Une réapparition peu rassurante

Deux semaines après une convocation à la police suivie d’un long silence, Kasymberdy Garayev est réapparu pour se rétracter de son coming-out et de son témoignage sur la répression des LGBT au Turkménistan.

Kasymberdy Garayev, jeune médecin turkmène qui avait disparu après avoir témoigné de sa condition de gay dans le très répressif pays d’Asie centrale, est soudain réapparu mercredi. Le jeune homme a contacté Radio Free Europe/Radio Liberty (RFE/RL) pour affirmer que les messages et reportages à son propos le mois dernier étaient entièrement «faux», sans préciser en quoi. Auparavant, la chaîne pro-occidentale avait reçu l’appel d’un homme se présentant comme son père, et affirmant que son fils «se portait bien», comme le reste de la famille.

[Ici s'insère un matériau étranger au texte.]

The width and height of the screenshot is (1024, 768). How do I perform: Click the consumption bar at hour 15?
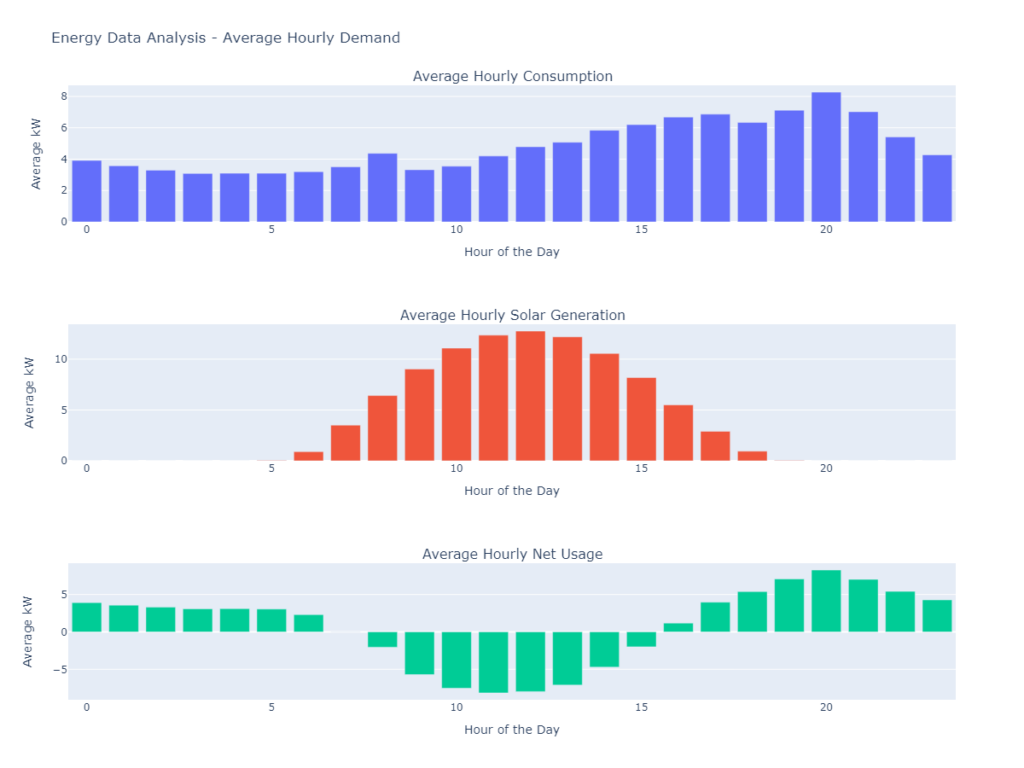(x=641, y=173)
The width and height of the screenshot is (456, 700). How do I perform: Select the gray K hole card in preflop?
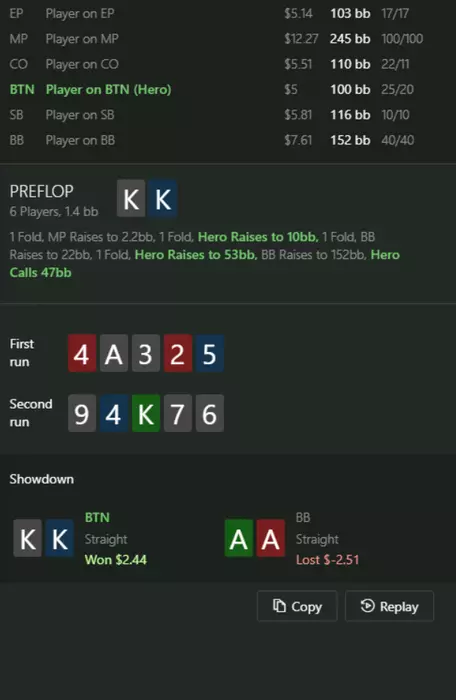131,199
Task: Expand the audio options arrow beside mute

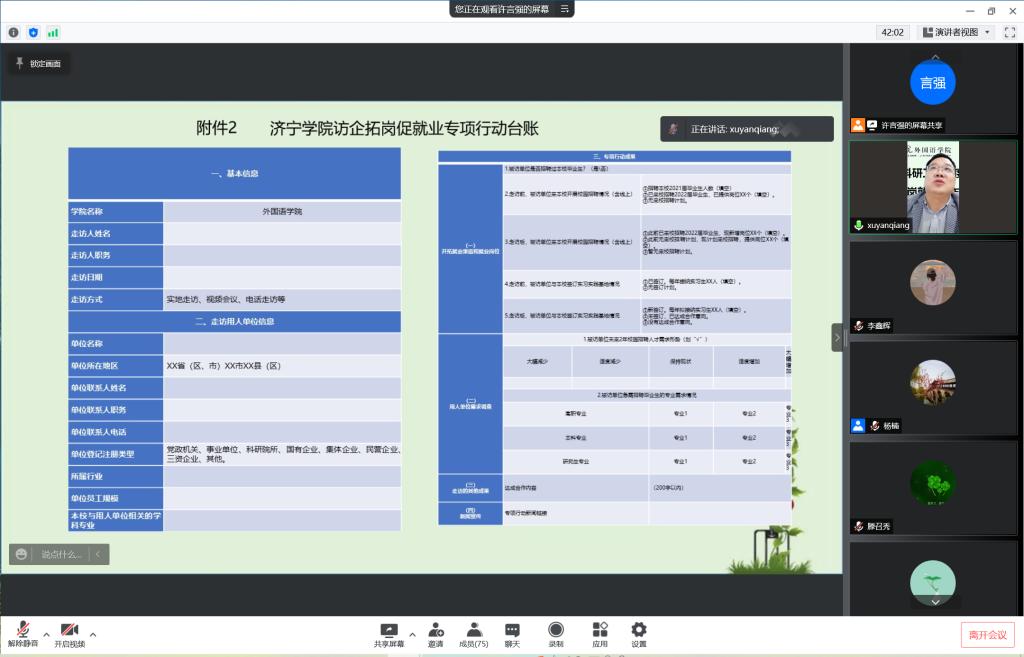Action: [46, 634]
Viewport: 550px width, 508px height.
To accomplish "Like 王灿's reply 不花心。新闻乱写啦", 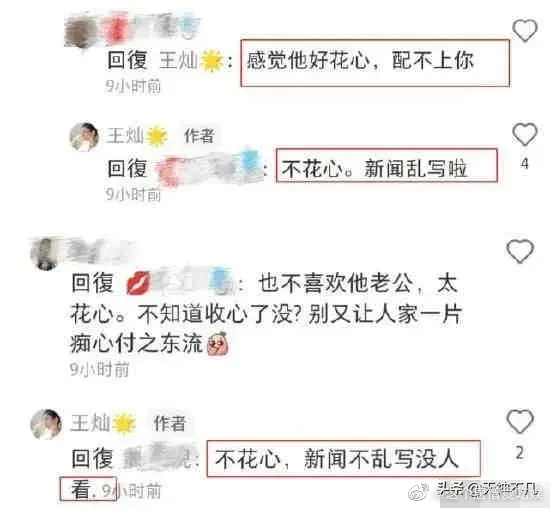I will [x=525, y=134].
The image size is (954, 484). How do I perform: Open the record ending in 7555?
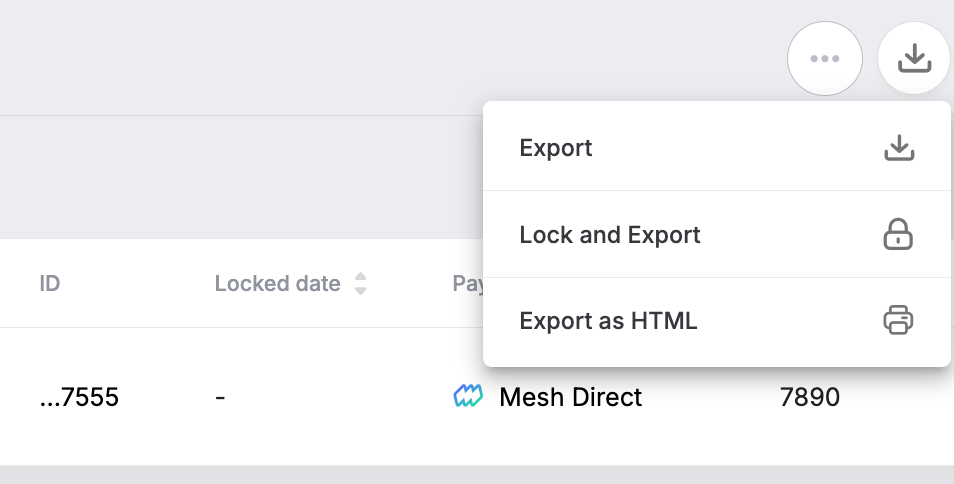(79, 398)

Le cas de Kasymberdy Garayev avait attiré l’attention des médias et des ONG internationales après qu’il avait été convoqué par la police, le 24 octobre. Trois jours plus tôt, RFE/RL avait diffusé le reportage où le médecin de 24 ans racontait avoir subi des pressions et des violences en raison de son homosexualité.

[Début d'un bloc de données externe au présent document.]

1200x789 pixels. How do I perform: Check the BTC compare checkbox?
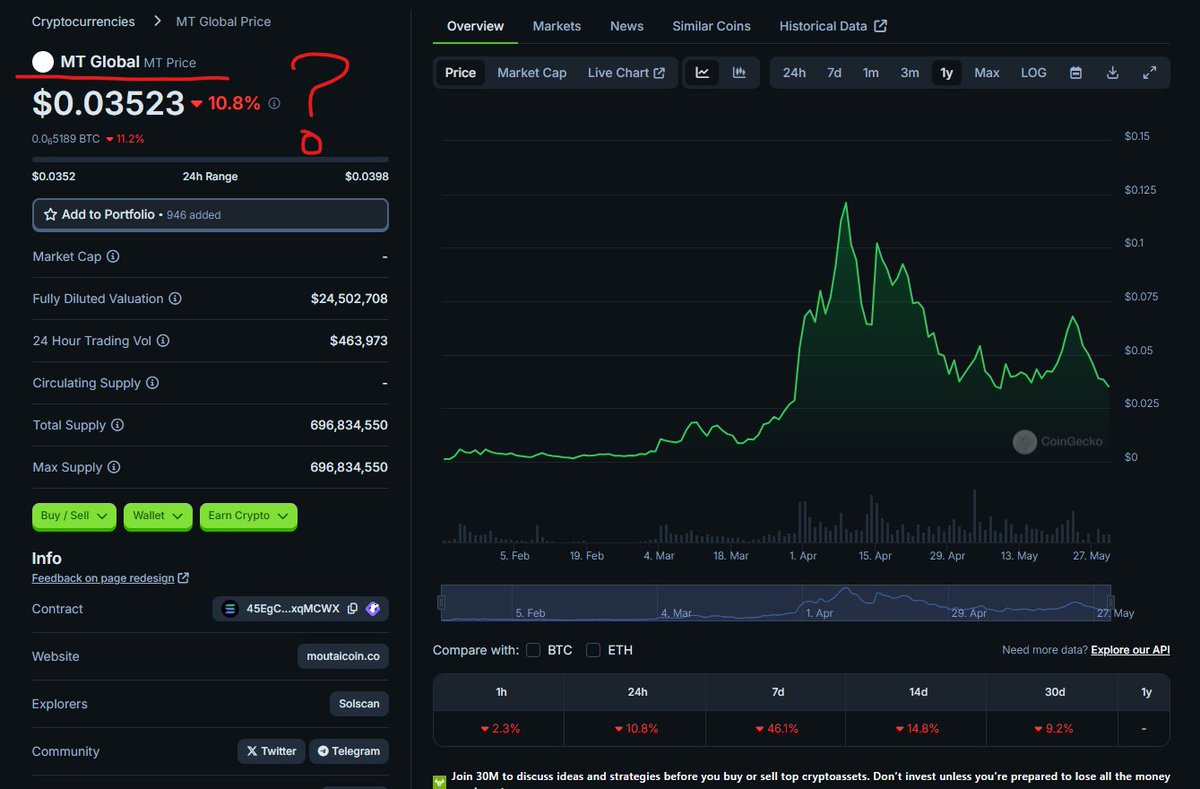[533, 650]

Avant de se rendre aux forces de l’ordre, le jeune homme avait confié à la chaîne un message «au cas où il lui arriverait quelque chose». En larmes, il y exprimait ses craintes et demandait pardon à ses proches. Depuis lors, Garayev, mais aussi ses parents, frères et sœurs étaient inatteignables.

Vidéo envoyée «par erreur»
Ce dernier enregistrement aurait été envoyé «par erreur», et n’était pas destiné à RFE/RL, a prétendu Garayev mercredi. Dans le même temps, la clinique prestigieuse où Kasymberdy Garayev exerçait comme cardiologue a indiqué à RFE/RL «qu’il ne travaillait plus là».

Contrairement aux autres ex-républiques soviétiques d’Asie centrale, l’homosexualité (définie comme «rapports sexuels entre hommes») est illégale au Turkménistan et passible de 2 ans de prison. Les services de sécurité y pratiquent les examens anaux forcés, entre autres méthodes de torture.